Zusätzliches Personal eingestellt
Wie viele Impfungen sie verabreicht hat, will Anke Richter-Scheer nicht sagen. “Tatsache ist, dass meine Personalkosten im Dezember fast so hoch waren wie meine Quartalseinnahme für das dritte Quartal”, berichtet die Hausärztin aus Bad Oeynhausen.
Der Grund: Die Leiterin des Kreis-Impfzentrums und Vorsitzende des Hausärzteverbands Westfalen-Lippe hatte für drei Monate eigens Ärzte, MFA und Sachbearbeiter eingestellt, um den “Impfmarathon”, wie sie es nennt, in der Praxis leisten zu können (siehe Interview). “Das Modell ist aus meiner Sicht mit den Vertragsmöglichkeiten auch in der Zukunft nicht zu verachten.”
Auch Dr. Heinz Ebbinghaus aus Soest in Nordrhein-Westfalen impfte monatelang außerhalb der Sprechzeiten. Er sei aus Überzeugung an Mittwochnachmittagen und am Wochenende in Institutionen wie Männerwohnheimen und Zentralen Unterbringungseinheiten für Geflüchtete unterwegs gewesen, berichtet der Hausarzt.

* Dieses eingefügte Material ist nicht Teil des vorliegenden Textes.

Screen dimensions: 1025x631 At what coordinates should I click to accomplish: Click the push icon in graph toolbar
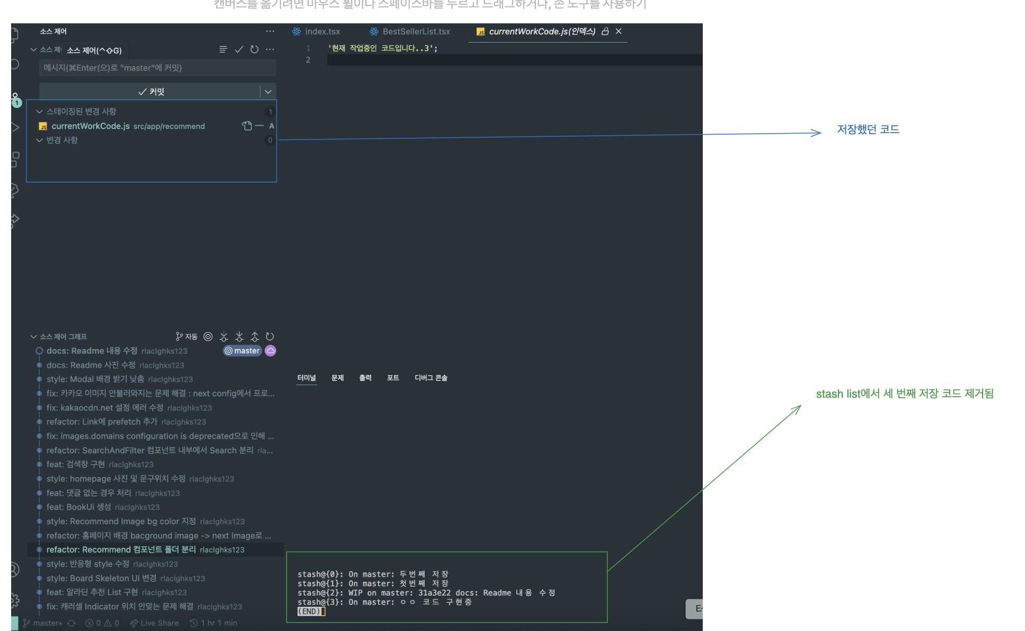(x=254, y=337)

Das Thema Impfen beanspruchte einen Gutteil seiner Zeit, hatte er doch als Verbindungsarzt der Kassenärztlichen Vereinigung Westfalen-Lippe (KVWL) das Impfzentrum im Kreis mit aufgebaut und betreut.
Impfung statt Predigt
Derzeit beobachtet er als Regionalleiter der KVWL das Impfgeschehen im Kreis. “Als Impfbefürworter und Impfarzt hat meine Praxis zudem an allen Adventssamstagen am “Adventsimpfen” teilgenommen”, berichtet Ebbinghaus; die koordinierende Covid-Impfeinheit am Ort hatte die Aktion organisiert. “Ich denke, gerade wir Hausärzte haben mit unseren MFA das Impfgeschehen und die Pandemie zu über 80 Prozent gerockt, trotz politischem Zickzackkurs, trotz medialer Überfrachtung.”
In Kirchen impften mehrere Hausärzte in Deutschland. Im nordrhein-westfälischen Castrop-Rauxel zum Beispiel: Dort fanden immer mittwochs in der Früh Impfschichten statt. Viele Gotteshäuser punkten mit Vorteilen: zentrale Erreichbarkeit, Parkmöglichkeiten vor der Tür, Anbindung an den öffentlichen Nahverkehr, hohe, große Räume, mehrere Ein- und Ausgänge, bestehende Hygienekonzepte für die Gottesdienste. Diese Pluspunkte machten sich auch Hausärztinnen und Hausärzte zunutze.
Nicht im Gotteshaus, dafür um Mitternacht impfte die Pforzheimer Hausärztin Prof. Dr. Nicola Buhlinger-Göpfarth, frisch gewählte erste Vorsitzende des Hausärzteverbandes Baden-Württemberg und Pandemiebeauftragte für Pforzheim und den Enzkreis.
Geimpft wurde bei der digital organisierten Aktion demnach in 15 Impfstraßen; die Verwaltungsarbeiten übernahmen zum Teil Lokalpolitiker. 5.000 Menschen ließen sich an einem Tag impfen: Auch Pforzheim hat so eine Impf-Erfolgsgeschichte geschrieben.